Nei Lisboa / Publicado em 28 de maio de 1999

Aceitei com muita alegria o convite do editor do Extra Classe para escrever uma crônica mensal aqui no jornal. E também com uma ressalva que deve ter lhe soado um tanto patética, a de que talvez me faltasse tempo. Presume-se, é claro, que o prazo de um mês seja mais do que suficiente para produzir vinte linhas de livre digressão.

Acontece que já acumulo funções na música e nas artes gráficas, piloto que sou de um pequeno birô de editoração ou, como prefere um velho amigo, tipógrafo metido à besta. Servicinho chato, ou criativo e saudável contato com a literatura, certo é que ajuda a manter as falangetas em forma. Mas há também a ferrugem do estilo, a se considerar, afora outra questão essencial: escrever, então – mas sobre o quê?

Não é que me queixe da falta de assunto, nem ousaria, com tamanha e trágica pendência entre o bigode e a Ford. Pensei até em propor neste espaço alguma espécie de desagravo à montadora, algo que atenuasse o sofrimento do Busatto e do Onix. Foi quase insuportável assistir ao luto dos dois, noite dessas na televisão, intercalado por imagens de antigos carrinhos e felizes operários numa fábrica do Henry. Também cogitei oferecer meus préstimos de microempresário para ressuscitar o futuro exterminado do Rio Grande. Apenas com o dinheiro vivo da proposta que a Ford dispensou, prometo transformar meu moquifo editorial no maior parque gráfico do hemisfério sul. Sistemistas e empregos espraiados de Guaíba a Livramento. Seria capaz até de pagar ICMS, coisa fora de moda.

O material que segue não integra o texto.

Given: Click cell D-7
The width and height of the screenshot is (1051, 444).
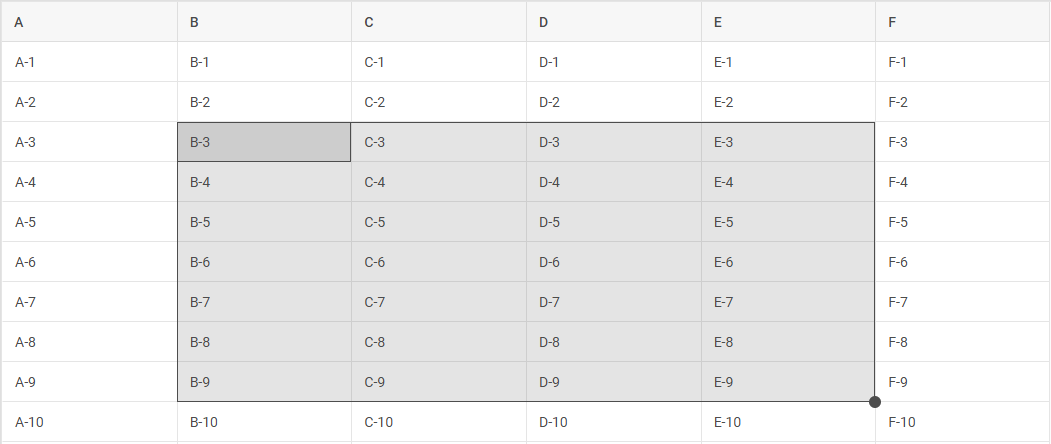Looking at the screenshot, I should click(614, 302).
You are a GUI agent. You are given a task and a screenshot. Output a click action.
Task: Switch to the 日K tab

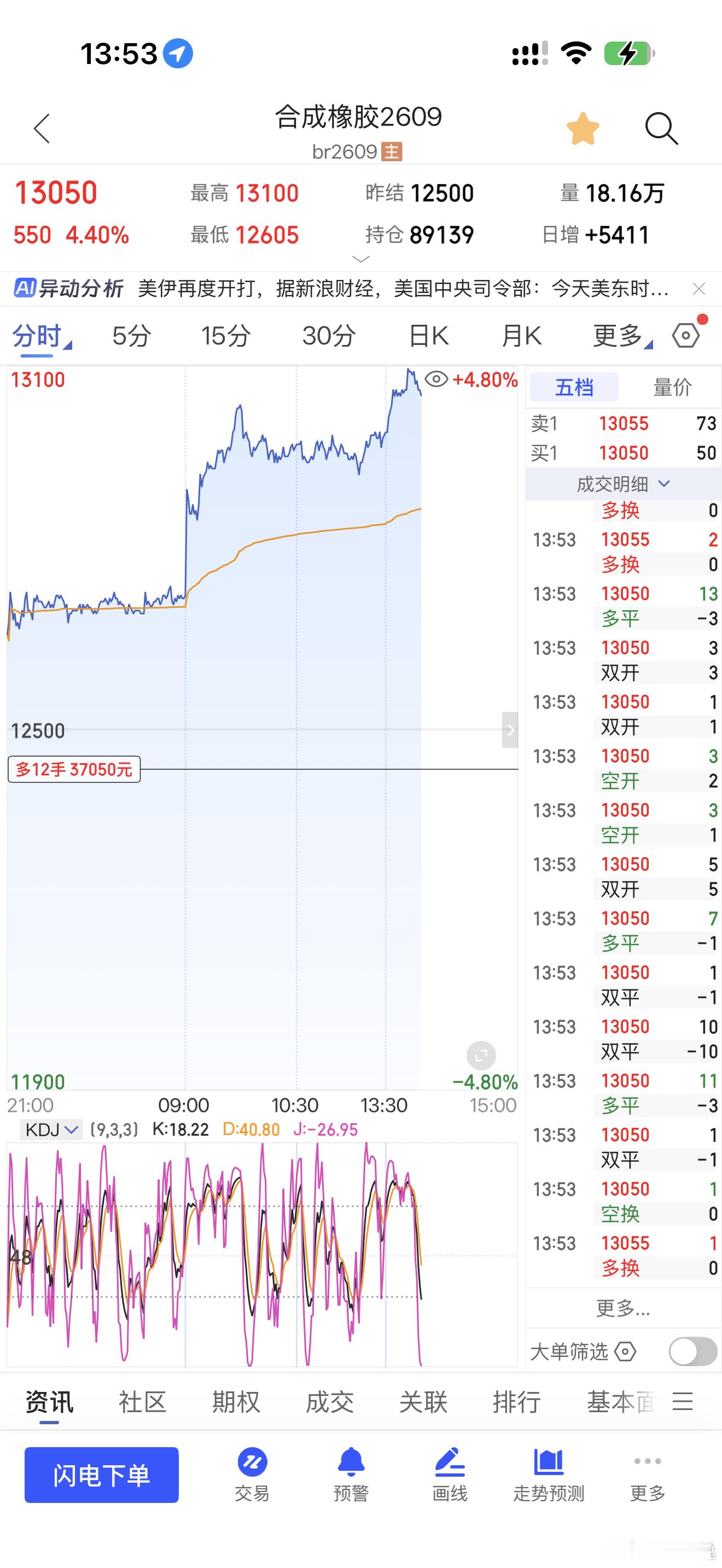(x=429, y=336)
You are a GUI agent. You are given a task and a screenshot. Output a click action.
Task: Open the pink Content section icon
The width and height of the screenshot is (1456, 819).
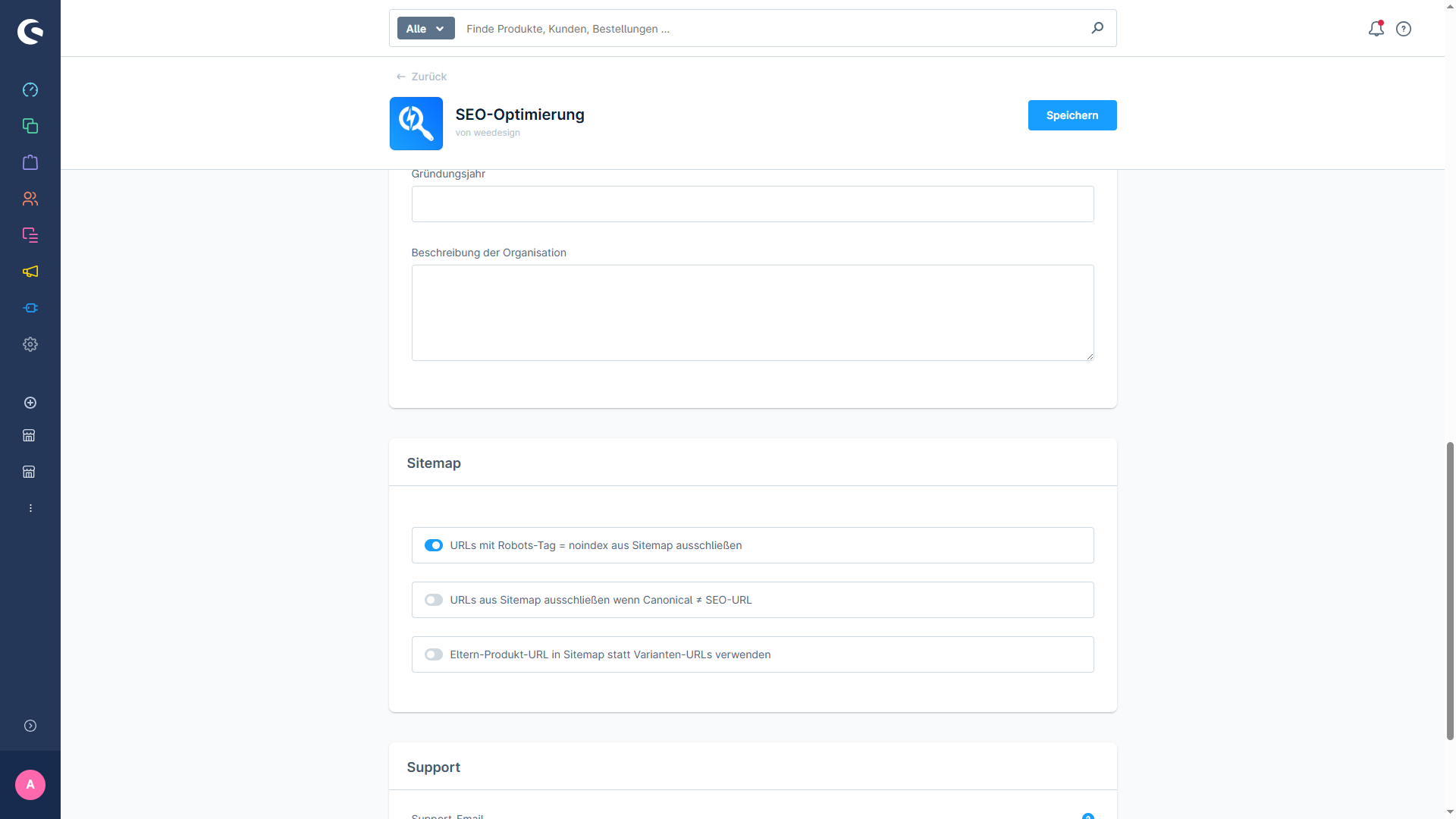click(30, 235)
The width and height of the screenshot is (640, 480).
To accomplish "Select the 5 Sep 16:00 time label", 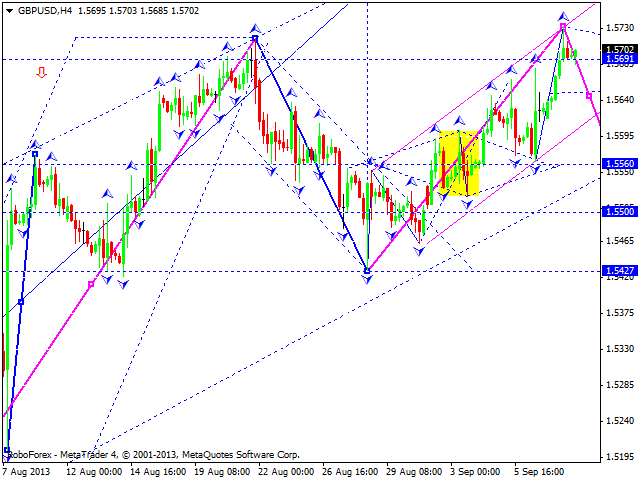I will pyautogui.click(x=539, y=470).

Enfim, como dizia, assuntos não faltam nos primeiros meses do Olívio e nos possíveis últimos dias da Iugoslávia. Difícil é encontrar um tema que não se veja exaurido, em menos de vinte e quatro horas, diante da profusão de âncoras e CNNs que povoam nosso dia-a-dia. Difícil é algo que não tenha sido dito, replicado e caducado (Deus, a Ford se arrependeu e voltou atrás?) antes do fechamento do jornal; algo que não tenha sido comentado com maior propriedade pelo Verissimo, de quem já pretendo plagiar um pouco do humor e do refinamento. E que ainda assim interesse ao leitor, prioridade máxima. Não vale dissertar sobre o próprio cachorro.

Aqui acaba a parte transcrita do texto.